**REQUIREMENT**
Output the records below in full, word for word; pictures do not belong in it.

####################

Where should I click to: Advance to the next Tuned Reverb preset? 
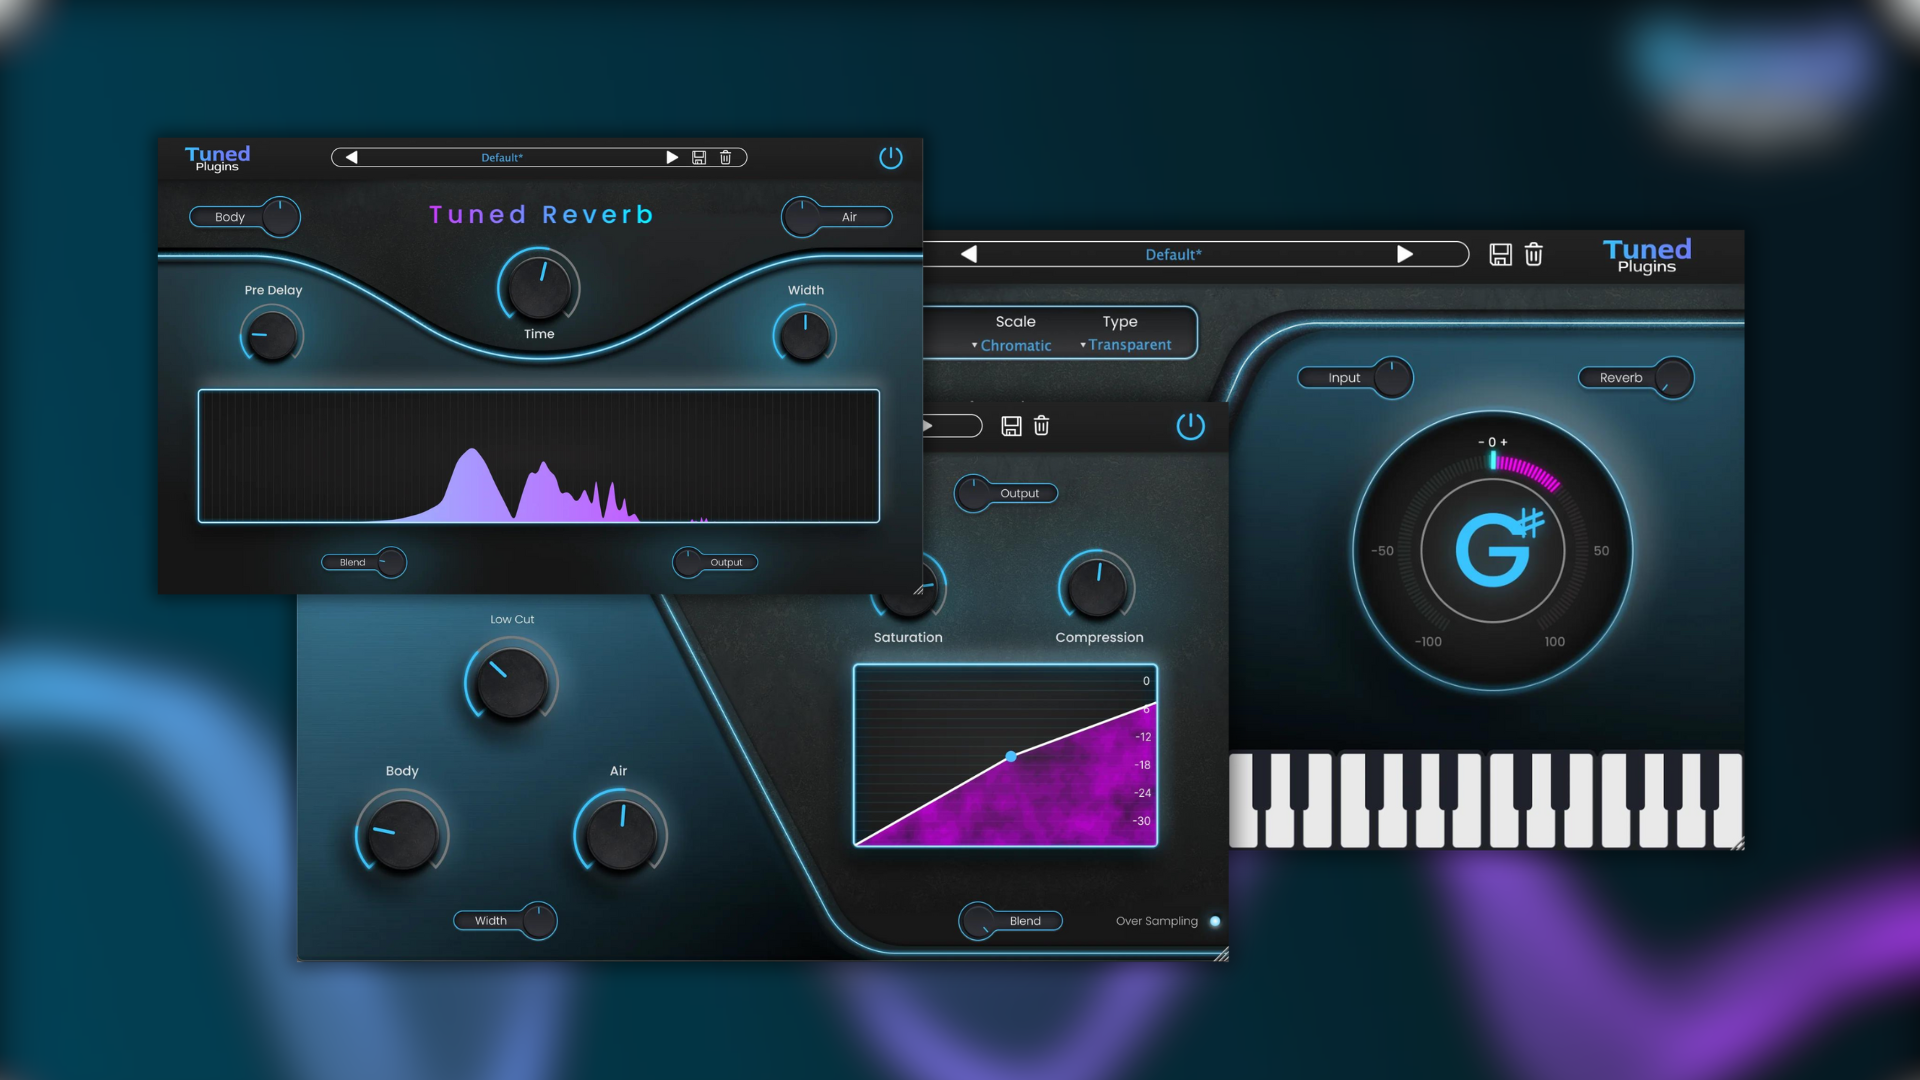click(x=672, y=157)
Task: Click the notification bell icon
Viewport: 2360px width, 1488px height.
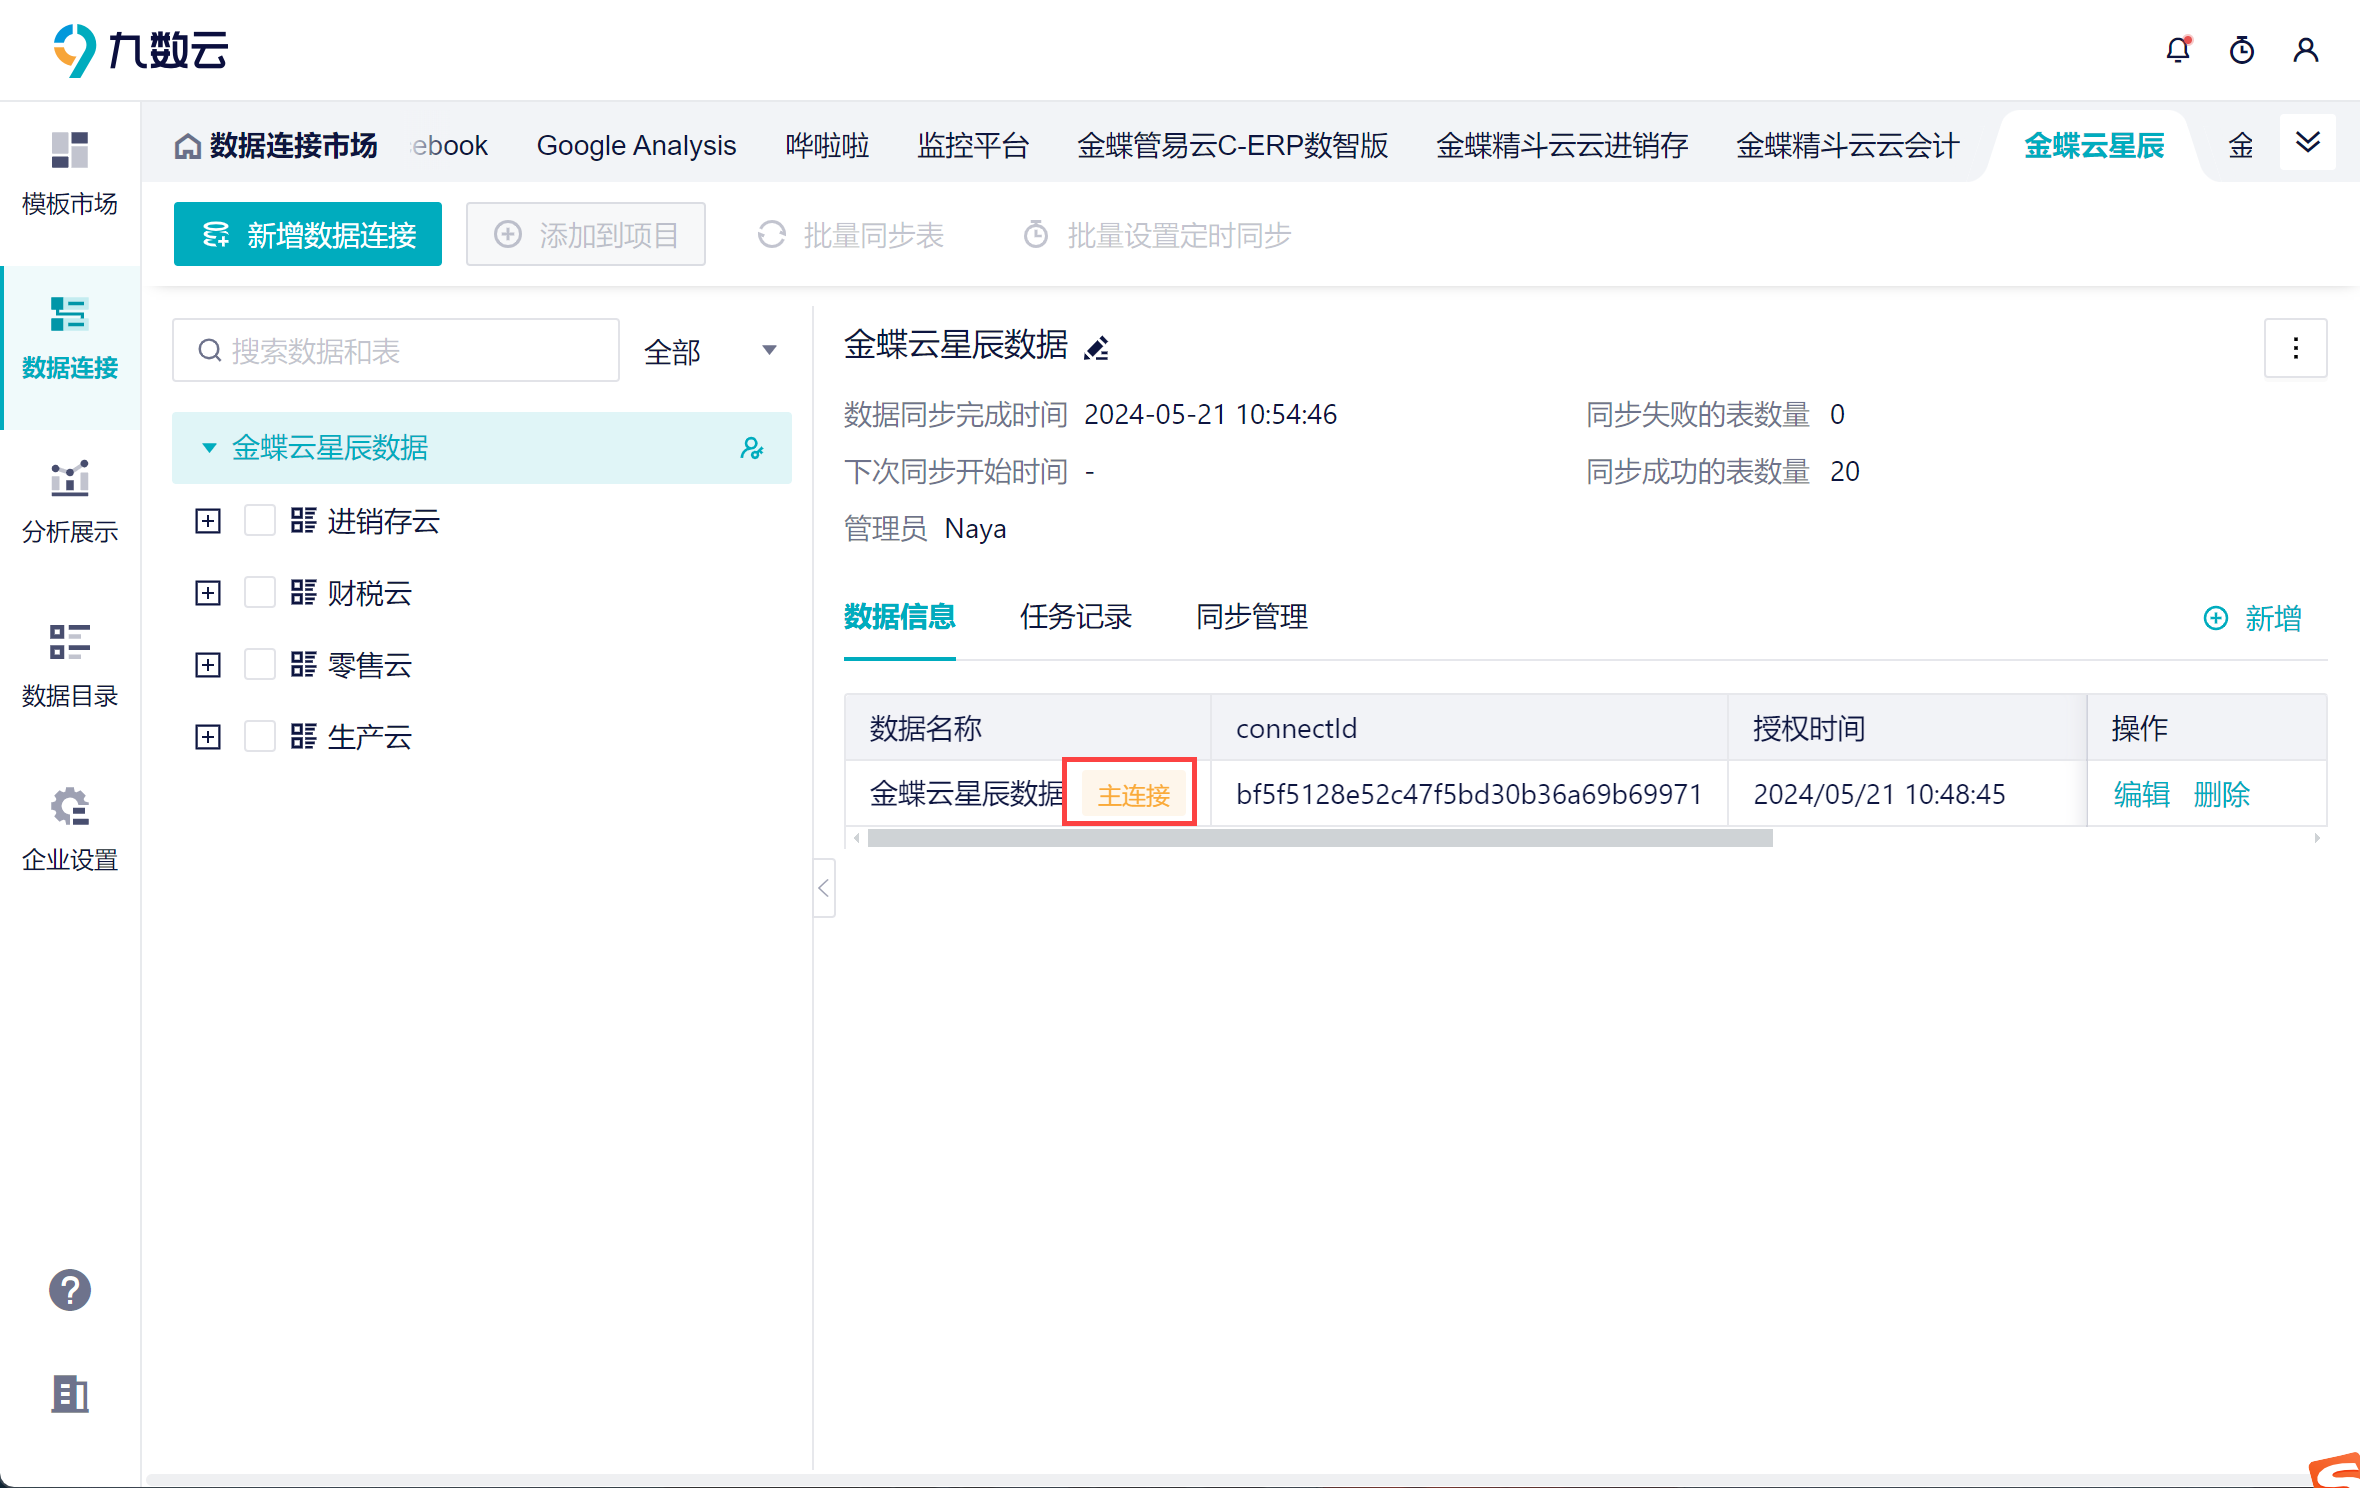Action: click(2177, 50)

####################

**YOUR SOLUTION**
Where should I click to: Advance to the next Tuned Reverb preset? 
click(x=672, y=157)
Task: Click the notification bell icon
Viewport: 2360px width, 1488px height.
Action: click(2177, 50)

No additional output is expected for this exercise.